Répondez à ces questions d'après l'extrait sur la lumière et le confort visuel :
1. Que faut-il pouvoir faire pour connaître l'historique d'exposition lumineuse d'une personne ?
2. Sur quoi reposent les approches qualitatives utilisées en attendant de savoir évaluer quantitativement les vues vers l'extérieur ?
3. Quelle norme définit un premier standard du confort visuel dans les bâtiments en éclairage naturel ?

### Extrait de page
_ _ _ _ _ _ _

Facteurs influençant les effets non-visuel effects de la lumière (gauche), et réponse spectrale de notre système visuel (gauche), i.e. la courbe de sensibilité visuelle ou photopique V(λ), et la courbe de sensibilité mélanopique C(λ)(Source: Daylighting, Artificial Lighting and Non-Visual Effects Study for a Residential Building, J. Mardaljevic, M. Andersen, N. Roy, J. Christoffersen)

 

En revanche, un aspect plus délicat à caractériser mais jouant un rôle important dans ces effets non-visuels concerne l’historique de la personne. Connaître à quelle lumière une personne a été exposée et pendant combien de temps sur une période donnée nécessite de pouvoir l’équiper de capteurs en permanence et faire des mesures en continu, ce qui en pratique est très compliqué. 

 

Dans quelle mesure peut-on évaluer des facteurs plus expérientiels, comme les vues vers l'extérieur ?

On sait qu’avoir une vue vers l’extérieur est important pour l’être humain, que voir la nature, observer le temps qui passe etc. ont un impact positif. Cela dit nous ne savons pas vraiment comment l’évaluer quantitativement, bien que certaines méthodes aient vu le jour ces dernières années. Peut-être un jour y arriverons-nous mieux grâce à une meilleure compréhension des effets des vues sur notre cerveau par le biais des neurosciences. En attendant, nous utilisons des approches plus qualitatives, basées sur du ressenti et des questionnaires. Cela dit ce type d’approche est plus difficile à cadrer, car le ressenti fait intervenir la subjectivité de l’individu. En interne, nous avons développé des méthodes et standardisées pour tenter de mesurer ce ressenti, basé sur des approches sociologiques et sur la littérature.

Stock photo of three check boxes for :) :( and :| and a person's hand with a pencil hovering nearby

Les approches sociologiques sont aujourd’hui utilisées pour évaluer des aspects plus qualitatifs du confort visuel.

 

Une fois les mesures acquises, sur quels référentiels peut-on se baser pour interpréter les résultats ?

Si on veut faire une bonne analyse, on peut se référer aux recommandations et principes d’ergonomie décris dans les guides ergonomiques, dans le code du travail, mais aussi dans les guides de la Commission Internationale de l’Eclairage (CIE Division 34). Ces référentiels ont cela dit été historiquement développés principalement pour l’éclairage artificiel. Pour aller un peu plus loin, on peut s’appuyer sur la nouvelle norme EN 17037 qui définit un premier standard de ce qu’est le confort visuel dans les bâtiments en éclairage naturel, avec une approche plus globale intégrant des parties plus qualitatives souvent mises de côté dans les autres standards.

_ _ _ _ _ _ _

Éléments du jeu de données
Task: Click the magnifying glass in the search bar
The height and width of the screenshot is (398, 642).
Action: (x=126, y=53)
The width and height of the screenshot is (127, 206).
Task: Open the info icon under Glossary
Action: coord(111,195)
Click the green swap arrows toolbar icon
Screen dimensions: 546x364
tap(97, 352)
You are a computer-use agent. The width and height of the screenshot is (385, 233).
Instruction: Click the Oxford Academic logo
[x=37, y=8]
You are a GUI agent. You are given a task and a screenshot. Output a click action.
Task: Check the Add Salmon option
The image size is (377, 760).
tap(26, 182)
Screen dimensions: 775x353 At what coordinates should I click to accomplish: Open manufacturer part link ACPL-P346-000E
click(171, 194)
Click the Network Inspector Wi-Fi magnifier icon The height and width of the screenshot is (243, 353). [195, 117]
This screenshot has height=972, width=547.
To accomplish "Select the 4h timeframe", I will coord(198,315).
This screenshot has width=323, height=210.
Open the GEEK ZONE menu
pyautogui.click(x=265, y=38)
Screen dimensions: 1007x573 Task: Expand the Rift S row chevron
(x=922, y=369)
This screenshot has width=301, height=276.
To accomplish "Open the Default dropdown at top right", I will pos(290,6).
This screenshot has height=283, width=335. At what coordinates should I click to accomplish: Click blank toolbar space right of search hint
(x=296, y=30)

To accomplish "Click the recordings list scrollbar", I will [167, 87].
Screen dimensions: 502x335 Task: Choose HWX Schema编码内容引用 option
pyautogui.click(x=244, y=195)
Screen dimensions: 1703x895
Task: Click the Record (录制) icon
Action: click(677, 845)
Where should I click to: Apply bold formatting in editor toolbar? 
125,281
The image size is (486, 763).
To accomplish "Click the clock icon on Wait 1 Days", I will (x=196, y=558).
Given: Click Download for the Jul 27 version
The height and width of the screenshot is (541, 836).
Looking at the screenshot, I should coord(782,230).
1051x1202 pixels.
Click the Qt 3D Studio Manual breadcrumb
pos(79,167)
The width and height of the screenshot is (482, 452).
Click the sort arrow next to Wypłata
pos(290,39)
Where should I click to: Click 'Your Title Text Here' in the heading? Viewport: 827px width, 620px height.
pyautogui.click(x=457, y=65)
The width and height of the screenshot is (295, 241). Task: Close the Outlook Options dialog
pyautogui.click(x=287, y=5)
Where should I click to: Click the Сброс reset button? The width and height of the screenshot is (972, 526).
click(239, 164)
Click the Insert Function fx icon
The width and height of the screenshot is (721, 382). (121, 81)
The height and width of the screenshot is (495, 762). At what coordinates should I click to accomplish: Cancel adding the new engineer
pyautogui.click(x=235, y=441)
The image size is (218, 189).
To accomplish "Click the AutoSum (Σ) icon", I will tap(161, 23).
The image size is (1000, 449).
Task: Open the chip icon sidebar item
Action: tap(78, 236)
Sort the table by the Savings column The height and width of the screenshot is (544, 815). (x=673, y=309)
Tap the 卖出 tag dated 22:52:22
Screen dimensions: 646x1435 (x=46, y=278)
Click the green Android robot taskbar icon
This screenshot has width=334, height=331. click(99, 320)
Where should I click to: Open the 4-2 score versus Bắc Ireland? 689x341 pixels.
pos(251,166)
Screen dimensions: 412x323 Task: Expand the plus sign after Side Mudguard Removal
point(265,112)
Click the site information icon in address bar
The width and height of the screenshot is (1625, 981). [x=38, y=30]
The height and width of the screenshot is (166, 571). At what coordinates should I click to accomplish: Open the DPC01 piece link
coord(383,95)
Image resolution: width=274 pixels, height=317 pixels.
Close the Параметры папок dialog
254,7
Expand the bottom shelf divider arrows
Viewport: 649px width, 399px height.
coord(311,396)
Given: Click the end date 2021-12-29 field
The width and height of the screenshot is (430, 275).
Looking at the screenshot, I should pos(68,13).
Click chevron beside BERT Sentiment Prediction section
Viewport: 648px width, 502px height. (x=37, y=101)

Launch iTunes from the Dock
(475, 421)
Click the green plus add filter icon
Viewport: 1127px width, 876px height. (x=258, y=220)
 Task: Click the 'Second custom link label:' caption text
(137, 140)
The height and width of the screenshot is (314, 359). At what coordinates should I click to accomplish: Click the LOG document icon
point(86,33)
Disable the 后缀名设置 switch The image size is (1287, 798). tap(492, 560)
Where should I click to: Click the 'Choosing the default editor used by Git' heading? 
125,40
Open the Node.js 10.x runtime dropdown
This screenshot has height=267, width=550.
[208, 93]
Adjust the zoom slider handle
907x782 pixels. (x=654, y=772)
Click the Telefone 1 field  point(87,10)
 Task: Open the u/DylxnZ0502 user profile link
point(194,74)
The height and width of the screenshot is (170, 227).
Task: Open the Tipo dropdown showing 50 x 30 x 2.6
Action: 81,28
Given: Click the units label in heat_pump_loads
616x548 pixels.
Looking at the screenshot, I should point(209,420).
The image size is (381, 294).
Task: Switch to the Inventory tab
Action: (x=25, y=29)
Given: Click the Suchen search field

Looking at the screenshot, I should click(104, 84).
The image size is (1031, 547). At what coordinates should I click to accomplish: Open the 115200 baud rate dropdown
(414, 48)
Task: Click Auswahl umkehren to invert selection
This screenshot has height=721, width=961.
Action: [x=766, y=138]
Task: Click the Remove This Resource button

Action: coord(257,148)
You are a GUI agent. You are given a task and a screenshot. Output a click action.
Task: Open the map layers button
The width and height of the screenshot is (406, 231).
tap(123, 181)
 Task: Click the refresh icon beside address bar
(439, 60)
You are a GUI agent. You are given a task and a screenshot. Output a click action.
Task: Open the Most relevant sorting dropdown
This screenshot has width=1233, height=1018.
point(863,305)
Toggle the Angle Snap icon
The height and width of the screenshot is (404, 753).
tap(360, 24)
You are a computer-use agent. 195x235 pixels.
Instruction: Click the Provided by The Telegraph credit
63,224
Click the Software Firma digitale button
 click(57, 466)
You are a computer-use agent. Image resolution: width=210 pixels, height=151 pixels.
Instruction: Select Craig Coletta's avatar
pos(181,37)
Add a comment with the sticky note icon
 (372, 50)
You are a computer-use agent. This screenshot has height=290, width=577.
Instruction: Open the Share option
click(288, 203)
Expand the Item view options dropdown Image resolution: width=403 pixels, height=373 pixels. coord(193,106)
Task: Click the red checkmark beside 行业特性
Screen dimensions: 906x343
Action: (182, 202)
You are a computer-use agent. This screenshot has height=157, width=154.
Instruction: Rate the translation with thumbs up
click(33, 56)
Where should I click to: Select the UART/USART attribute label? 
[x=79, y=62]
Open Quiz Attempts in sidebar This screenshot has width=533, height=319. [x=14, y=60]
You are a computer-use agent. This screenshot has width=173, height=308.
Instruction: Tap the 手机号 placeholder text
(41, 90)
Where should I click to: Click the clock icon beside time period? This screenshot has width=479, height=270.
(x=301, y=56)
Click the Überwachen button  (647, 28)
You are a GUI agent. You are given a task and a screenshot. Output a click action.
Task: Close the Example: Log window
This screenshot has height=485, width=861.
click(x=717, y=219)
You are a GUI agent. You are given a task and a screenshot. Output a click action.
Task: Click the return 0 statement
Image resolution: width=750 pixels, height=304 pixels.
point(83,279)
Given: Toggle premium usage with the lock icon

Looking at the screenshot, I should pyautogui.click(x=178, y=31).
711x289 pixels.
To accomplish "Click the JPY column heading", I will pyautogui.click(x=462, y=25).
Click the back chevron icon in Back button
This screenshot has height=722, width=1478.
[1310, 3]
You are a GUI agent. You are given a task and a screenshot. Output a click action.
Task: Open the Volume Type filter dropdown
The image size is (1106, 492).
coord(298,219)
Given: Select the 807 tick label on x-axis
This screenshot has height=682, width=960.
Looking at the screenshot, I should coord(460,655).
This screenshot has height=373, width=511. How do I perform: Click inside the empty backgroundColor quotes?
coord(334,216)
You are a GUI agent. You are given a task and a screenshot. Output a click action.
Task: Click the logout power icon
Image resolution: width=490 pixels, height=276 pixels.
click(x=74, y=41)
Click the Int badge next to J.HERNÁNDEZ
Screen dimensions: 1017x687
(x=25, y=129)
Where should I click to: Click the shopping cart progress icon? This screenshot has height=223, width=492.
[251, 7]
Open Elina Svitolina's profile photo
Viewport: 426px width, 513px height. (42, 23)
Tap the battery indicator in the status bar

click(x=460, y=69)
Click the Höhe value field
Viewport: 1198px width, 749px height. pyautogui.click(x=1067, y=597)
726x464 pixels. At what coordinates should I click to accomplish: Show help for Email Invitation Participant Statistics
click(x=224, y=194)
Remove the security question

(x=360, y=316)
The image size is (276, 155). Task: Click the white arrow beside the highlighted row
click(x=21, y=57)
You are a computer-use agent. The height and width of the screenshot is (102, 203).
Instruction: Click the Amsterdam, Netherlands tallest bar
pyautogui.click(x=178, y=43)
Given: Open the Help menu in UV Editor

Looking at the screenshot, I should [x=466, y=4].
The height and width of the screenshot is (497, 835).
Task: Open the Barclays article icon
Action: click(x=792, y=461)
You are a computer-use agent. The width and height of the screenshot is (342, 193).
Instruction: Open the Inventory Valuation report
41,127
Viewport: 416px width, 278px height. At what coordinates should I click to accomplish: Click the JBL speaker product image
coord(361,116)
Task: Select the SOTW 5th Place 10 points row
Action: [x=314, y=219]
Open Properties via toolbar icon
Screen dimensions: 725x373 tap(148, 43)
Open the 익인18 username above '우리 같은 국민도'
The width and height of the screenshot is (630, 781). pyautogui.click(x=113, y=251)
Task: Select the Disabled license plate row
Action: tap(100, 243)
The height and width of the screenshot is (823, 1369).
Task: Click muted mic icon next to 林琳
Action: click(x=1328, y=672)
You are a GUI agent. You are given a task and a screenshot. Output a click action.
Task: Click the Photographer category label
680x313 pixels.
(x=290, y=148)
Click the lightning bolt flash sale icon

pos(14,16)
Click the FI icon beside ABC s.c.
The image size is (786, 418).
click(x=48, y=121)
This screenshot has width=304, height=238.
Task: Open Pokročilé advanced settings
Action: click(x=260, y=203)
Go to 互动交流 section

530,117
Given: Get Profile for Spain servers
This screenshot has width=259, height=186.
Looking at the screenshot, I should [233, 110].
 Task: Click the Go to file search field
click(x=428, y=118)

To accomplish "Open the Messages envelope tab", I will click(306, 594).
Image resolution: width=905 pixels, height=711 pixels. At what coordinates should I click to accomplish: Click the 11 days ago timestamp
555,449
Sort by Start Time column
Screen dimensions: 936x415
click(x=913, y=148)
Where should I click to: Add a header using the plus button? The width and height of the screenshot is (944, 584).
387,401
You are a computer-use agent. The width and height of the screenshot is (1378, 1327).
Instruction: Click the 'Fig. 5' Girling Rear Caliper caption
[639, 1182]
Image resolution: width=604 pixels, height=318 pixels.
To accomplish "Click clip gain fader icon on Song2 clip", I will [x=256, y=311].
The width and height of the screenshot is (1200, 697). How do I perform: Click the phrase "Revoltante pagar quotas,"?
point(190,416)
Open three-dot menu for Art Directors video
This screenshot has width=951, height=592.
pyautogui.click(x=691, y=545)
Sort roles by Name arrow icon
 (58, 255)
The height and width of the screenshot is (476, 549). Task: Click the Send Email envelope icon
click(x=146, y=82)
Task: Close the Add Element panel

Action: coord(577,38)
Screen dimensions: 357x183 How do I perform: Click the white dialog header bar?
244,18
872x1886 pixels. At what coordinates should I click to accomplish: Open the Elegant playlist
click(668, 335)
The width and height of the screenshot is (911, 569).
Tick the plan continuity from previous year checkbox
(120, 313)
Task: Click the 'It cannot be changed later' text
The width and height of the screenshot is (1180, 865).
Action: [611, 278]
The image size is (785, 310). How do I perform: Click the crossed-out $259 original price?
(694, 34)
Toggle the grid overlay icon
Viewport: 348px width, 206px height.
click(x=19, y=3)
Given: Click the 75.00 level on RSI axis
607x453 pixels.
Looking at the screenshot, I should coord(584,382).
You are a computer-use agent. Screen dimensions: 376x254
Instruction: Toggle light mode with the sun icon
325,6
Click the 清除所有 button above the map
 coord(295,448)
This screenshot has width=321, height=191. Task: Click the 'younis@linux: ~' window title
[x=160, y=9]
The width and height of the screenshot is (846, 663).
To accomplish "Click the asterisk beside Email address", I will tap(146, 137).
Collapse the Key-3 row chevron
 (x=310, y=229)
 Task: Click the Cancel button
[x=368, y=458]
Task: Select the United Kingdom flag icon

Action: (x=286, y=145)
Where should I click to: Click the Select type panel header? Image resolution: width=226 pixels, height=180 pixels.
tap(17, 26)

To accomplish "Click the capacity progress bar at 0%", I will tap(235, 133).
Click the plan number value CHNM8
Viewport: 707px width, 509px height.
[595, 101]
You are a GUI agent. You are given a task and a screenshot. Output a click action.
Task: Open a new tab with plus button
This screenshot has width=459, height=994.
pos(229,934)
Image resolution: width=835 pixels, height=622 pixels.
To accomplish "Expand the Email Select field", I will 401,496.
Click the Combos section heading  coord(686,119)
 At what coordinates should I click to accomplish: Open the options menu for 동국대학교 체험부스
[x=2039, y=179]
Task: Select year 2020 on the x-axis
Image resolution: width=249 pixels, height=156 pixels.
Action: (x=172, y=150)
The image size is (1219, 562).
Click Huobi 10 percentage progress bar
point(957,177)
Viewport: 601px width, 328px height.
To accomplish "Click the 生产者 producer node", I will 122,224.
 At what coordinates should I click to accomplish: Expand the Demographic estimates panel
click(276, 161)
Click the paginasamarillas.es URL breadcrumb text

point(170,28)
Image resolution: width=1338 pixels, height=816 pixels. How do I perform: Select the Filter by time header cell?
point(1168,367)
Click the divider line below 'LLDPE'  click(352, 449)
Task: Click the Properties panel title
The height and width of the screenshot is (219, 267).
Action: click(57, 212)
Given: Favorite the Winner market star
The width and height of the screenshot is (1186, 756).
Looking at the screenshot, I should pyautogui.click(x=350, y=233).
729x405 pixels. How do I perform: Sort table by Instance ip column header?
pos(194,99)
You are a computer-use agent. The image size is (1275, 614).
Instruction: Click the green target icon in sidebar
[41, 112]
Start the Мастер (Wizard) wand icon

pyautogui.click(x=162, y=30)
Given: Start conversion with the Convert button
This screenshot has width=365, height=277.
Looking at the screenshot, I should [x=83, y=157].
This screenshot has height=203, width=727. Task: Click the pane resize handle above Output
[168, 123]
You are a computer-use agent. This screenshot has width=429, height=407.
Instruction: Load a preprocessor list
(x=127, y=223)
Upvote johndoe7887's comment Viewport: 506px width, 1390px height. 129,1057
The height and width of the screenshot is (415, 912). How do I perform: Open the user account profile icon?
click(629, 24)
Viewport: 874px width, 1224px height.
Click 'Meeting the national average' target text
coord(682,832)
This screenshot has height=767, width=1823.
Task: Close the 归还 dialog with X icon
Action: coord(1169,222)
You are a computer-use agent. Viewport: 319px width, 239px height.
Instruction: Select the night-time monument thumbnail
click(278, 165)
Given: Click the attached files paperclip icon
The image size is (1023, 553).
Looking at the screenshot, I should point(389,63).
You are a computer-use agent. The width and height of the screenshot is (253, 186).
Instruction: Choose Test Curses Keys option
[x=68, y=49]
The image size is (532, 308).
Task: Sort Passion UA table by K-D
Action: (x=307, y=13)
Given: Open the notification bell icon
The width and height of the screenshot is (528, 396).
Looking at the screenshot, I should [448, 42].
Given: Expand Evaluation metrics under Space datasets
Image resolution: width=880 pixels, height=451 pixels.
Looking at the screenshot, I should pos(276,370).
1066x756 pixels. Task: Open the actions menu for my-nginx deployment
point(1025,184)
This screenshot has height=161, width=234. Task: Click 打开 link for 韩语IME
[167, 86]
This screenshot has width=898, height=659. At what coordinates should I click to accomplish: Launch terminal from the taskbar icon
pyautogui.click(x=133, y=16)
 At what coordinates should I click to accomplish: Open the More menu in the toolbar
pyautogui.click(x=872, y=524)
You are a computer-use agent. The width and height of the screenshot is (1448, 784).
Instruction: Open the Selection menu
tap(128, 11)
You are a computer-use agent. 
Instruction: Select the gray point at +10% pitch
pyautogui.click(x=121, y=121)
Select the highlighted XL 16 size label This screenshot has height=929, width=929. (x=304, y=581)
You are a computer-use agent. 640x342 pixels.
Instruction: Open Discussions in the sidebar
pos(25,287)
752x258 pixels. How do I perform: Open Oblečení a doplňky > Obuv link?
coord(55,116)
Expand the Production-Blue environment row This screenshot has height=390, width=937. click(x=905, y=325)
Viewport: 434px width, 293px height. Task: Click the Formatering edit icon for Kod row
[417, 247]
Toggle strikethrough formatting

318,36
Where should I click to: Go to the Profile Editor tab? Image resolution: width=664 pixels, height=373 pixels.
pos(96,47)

_ _ _ _ _ _ _

### Corrigé
1. Il faut pouvoir équiper la personne de capteurs en permanence et faire des mesures en continu, ce qui est très compliqué en pratique.
2. Elles reposent sur du ressenti et des questionnaires.
3. La norme EN 17037.